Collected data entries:
★ ★ ★ ★ ★ ★ ★
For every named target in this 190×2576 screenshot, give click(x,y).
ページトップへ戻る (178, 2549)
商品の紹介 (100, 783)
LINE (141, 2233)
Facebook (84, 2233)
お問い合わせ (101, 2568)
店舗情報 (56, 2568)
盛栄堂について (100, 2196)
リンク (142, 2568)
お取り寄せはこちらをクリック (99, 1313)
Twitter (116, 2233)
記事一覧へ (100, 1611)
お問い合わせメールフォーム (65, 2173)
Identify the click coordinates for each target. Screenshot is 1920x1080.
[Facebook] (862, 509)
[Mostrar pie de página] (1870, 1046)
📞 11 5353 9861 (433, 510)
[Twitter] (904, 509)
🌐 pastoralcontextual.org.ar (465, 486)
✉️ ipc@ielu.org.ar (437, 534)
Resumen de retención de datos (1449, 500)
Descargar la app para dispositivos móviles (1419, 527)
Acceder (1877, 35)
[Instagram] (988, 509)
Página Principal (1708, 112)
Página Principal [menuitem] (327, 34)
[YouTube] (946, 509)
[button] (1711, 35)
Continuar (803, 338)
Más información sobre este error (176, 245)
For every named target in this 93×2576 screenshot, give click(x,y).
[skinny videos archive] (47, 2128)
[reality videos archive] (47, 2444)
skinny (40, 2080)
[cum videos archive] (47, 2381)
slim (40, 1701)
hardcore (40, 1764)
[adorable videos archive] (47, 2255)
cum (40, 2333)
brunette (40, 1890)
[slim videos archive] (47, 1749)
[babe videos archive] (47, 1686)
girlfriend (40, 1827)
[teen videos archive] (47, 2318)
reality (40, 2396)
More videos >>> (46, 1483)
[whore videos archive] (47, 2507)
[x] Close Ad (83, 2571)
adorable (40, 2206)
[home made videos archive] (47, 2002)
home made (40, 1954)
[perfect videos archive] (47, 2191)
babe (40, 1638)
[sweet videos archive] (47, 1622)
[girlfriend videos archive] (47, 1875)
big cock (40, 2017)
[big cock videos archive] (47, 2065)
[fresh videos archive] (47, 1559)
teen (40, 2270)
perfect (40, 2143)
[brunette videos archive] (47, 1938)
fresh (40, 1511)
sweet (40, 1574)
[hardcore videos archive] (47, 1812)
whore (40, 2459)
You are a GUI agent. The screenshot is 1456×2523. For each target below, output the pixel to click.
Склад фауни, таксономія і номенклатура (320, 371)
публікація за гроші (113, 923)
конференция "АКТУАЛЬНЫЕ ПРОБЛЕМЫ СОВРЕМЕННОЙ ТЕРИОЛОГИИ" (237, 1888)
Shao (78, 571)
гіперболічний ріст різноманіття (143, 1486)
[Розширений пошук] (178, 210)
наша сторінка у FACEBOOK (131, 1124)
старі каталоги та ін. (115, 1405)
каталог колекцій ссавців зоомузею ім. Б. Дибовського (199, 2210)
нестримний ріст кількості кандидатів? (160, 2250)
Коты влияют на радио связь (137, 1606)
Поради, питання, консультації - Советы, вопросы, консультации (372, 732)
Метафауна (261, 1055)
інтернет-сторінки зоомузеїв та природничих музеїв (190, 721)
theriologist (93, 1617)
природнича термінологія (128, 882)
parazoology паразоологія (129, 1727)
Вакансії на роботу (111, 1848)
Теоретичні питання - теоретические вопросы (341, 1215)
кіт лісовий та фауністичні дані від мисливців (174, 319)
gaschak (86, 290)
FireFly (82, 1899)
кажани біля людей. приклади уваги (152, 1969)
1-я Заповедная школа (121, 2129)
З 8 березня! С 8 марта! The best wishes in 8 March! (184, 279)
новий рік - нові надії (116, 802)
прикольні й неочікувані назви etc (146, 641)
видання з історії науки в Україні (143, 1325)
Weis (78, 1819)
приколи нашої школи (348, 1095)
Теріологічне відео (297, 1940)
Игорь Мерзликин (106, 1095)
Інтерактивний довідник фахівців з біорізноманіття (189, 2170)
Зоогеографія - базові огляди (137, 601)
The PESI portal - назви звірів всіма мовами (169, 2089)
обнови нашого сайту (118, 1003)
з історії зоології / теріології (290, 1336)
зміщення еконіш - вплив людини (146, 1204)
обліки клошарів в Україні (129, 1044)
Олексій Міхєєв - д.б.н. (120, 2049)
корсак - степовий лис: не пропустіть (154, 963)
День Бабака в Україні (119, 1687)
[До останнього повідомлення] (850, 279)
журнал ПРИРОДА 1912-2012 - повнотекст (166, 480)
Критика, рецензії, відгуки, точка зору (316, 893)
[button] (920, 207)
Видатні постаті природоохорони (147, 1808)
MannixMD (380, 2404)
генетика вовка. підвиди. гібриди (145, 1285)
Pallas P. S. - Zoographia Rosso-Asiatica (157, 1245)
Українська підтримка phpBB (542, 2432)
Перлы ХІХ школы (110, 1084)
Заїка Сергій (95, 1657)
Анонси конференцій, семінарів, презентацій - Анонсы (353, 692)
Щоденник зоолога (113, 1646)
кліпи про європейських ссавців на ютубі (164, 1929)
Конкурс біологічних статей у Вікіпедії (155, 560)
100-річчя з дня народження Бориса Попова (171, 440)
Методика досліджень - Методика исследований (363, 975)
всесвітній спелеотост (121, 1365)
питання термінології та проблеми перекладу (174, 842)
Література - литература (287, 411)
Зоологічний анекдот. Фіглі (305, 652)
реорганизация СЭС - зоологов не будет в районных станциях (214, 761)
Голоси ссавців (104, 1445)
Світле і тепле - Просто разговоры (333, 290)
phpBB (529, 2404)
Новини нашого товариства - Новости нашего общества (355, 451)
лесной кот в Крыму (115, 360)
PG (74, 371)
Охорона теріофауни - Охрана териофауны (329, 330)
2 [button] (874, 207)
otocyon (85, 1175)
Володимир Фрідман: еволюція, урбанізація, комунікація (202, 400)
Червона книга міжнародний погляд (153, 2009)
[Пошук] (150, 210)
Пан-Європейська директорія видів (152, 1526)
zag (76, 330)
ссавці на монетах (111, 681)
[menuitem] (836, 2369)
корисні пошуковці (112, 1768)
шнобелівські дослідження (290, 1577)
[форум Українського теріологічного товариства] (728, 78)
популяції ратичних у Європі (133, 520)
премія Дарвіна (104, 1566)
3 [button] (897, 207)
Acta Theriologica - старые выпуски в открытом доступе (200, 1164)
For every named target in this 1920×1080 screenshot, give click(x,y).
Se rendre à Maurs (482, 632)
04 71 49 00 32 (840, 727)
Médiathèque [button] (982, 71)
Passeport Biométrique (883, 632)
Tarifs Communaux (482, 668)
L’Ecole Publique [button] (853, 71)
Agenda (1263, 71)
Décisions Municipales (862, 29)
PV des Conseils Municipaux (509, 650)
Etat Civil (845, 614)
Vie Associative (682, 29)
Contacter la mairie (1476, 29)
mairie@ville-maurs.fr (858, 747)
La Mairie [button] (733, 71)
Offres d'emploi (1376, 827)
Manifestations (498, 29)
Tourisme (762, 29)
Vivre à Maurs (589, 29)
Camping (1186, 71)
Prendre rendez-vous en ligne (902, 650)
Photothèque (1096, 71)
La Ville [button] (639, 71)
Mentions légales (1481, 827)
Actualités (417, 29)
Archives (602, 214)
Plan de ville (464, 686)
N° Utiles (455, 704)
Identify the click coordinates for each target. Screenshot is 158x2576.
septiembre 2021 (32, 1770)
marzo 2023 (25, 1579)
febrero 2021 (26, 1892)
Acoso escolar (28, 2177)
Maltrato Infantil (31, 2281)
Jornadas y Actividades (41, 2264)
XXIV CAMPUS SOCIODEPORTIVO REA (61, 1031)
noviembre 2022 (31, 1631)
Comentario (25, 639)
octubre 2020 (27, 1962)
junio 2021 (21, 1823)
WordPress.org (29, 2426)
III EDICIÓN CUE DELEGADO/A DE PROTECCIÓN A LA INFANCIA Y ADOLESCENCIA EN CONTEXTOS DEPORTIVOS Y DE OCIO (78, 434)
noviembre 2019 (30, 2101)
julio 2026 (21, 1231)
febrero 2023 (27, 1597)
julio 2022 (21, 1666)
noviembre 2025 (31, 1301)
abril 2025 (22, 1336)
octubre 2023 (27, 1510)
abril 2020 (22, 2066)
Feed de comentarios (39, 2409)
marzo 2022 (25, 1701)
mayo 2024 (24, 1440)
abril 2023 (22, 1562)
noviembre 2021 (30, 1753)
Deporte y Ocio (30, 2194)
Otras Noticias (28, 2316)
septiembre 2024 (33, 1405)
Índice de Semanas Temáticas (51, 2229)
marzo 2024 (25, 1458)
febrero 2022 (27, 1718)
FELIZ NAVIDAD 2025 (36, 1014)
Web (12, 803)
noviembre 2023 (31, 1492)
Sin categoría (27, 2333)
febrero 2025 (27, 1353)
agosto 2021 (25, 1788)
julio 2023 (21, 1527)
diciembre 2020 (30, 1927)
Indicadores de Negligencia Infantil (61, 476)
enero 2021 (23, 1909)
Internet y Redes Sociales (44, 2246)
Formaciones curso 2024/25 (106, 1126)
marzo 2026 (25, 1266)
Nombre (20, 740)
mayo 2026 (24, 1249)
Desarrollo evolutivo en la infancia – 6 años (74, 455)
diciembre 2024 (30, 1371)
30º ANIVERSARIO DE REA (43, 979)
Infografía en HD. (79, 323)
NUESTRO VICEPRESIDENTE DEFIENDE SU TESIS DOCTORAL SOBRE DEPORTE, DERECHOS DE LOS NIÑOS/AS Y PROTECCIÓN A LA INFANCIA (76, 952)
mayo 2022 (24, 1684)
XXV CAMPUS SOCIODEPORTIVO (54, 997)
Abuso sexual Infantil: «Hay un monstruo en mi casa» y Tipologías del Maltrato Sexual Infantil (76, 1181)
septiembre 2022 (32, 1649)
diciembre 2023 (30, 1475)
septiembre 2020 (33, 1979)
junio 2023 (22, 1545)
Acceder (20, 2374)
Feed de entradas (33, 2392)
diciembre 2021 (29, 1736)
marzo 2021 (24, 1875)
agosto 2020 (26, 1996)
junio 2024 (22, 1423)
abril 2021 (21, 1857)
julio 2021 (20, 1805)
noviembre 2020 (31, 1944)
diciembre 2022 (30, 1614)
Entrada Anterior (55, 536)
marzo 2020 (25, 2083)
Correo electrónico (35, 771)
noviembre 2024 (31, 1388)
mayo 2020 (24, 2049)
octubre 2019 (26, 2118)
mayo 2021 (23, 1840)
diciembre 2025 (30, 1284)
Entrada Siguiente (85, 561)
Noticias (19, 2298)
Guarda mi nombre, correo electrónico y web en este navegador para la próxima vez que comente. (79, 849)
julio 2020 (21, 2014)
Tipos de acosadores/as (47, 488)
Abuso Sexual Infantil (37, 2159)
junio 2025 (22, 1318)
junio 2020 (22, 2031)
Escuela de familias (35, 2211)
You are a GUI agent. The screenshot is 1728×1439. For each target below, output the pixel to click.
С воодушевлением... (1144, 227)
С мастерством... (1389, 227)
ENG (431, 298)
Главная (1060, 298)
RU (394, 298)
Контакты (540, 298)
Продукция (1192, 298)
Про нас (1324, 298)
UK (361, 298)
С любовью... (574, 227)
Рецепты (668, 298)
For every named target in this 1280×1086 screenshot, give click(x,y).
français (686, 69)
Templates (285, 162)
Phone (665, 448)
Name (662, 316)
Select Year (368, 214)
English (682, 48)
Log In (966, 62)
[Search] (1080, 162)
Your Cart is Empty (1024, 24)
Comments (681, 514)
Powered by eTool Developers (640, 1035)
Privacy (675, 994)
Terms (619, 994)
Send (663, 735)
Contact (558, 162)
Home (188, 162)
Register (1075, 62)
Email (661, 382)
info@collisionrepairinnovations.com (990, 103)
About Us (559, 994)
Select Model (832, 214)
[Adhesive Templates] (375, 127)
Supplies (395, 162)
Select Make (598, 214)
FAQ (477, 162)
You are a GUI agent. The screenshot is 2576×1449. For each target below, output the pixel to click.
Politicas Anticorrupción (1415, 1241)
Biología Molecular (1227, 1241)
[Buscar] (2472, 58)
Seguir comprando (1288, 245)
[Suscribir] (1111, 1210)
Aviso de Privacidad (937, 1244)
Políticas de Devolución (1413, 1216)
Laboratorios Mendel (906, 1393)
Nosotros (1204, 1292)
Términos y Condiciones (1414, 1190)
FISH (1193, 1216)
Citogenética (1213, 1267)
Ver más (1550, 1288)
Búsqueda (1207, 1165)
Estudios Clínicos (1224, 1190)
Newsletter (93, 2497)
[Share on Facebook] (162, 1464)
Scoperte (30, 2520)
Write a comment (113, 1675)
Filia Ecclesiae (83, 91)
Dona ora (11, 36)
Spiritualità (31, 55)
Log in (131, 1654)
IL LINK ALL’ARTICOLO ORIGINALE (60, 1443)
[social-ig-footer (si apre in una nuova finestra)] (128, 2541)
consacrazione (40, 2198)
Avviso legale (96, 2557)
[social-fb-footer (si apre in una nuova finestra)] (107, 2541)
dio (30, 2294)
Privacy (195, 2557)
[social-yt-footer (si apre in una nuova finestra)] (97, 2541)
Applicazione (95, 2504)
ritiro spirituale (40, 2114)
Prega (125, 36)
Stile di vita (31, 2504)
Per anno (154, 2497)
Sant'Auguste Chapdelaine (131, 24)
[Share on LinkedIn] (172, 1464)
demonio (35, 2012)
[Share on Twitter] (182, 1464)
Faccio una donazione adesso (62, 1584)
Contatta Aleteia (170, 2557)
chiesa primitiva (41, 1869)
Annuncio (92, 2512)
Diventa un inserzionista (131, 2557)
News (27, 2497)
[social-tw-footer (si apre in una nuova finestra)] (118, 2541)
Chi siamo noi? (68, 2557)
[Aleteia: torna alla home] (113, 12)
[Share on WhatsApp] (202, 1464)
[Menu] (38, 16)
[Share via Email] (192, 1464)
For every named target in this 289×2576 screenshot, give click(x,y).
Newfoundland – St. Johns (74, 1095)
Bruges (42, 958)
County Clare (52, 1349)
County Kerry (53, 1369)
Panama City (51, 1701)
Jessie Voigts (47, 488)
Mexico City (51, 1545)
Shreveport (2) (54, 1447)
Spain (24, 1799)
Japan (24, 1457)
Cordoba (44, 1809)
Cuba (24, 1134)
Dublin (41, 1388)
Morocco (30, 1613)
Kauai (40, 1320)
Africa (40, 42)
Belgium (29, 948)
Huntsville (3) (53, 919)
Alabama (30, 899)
★ ★ ★ ★ ★ ★ ★
▶ [Exercise aim]: Above are some records; copy exactly the lines from the one with "diciembre 2022 (30, 1614)" through the one with "Entrada Siguiente (85, 561)", both included, and no others.

▶ [Finished exercise]:
diciembre 2022 (30, 1614)
Entrada Anterior (55, 536)
marzo 2020 (25, 2083)
Correo electrónico (35, 771)
noviembre 2024 (31, 1388)
mayo 2020 (24, 2049)
octubre 2019 (26, 2118)
mayo 2021 (23, 1840)
diciembre 2025 (30, 1284)
Entrada Siguiente (85, 561)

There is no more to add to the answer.